- EXERCISE
Repeat the records word for word, excluding any picture.

- INFORMATION
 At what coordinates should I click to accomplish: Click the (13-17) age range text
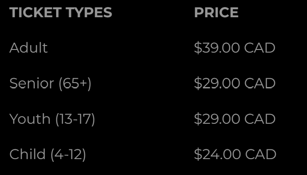[75, 119]
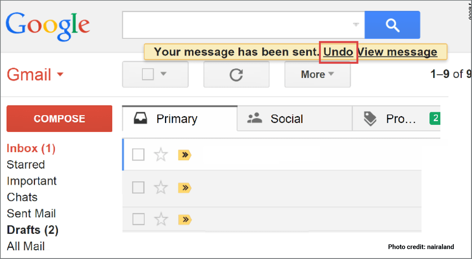Open the search options dropdown arrow
The image size is (472, 259).
pyautogui.click(x=355, y=25)
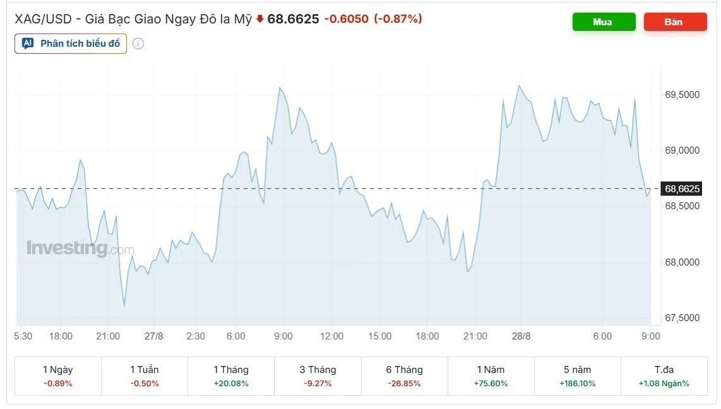Select the 1 Ngày timeframe tab

(x=58, y=376)
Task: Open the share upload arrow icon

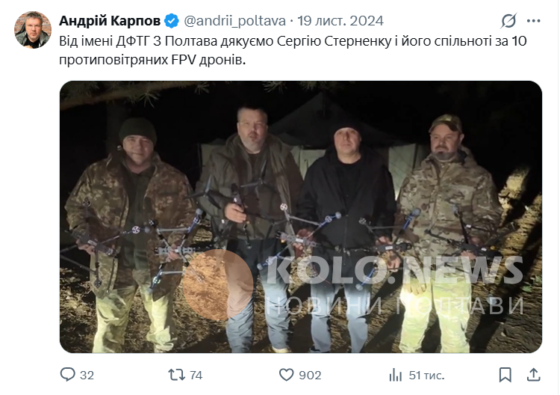Action: (x=533, y=374)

- RESULT OF THIS TASK
 At what coordinates should I click to accomplish: Click the (13-17) age range text
[75, 119]
Open the search options dropdown arrow
The image size is (472, 259).
pyautogui.click(x=355, y=25)
Select the 1 Ngày timeframe tab

(x=58, y=376)
Task: Open the share upload arrow icon

Action: (x=533, y=374)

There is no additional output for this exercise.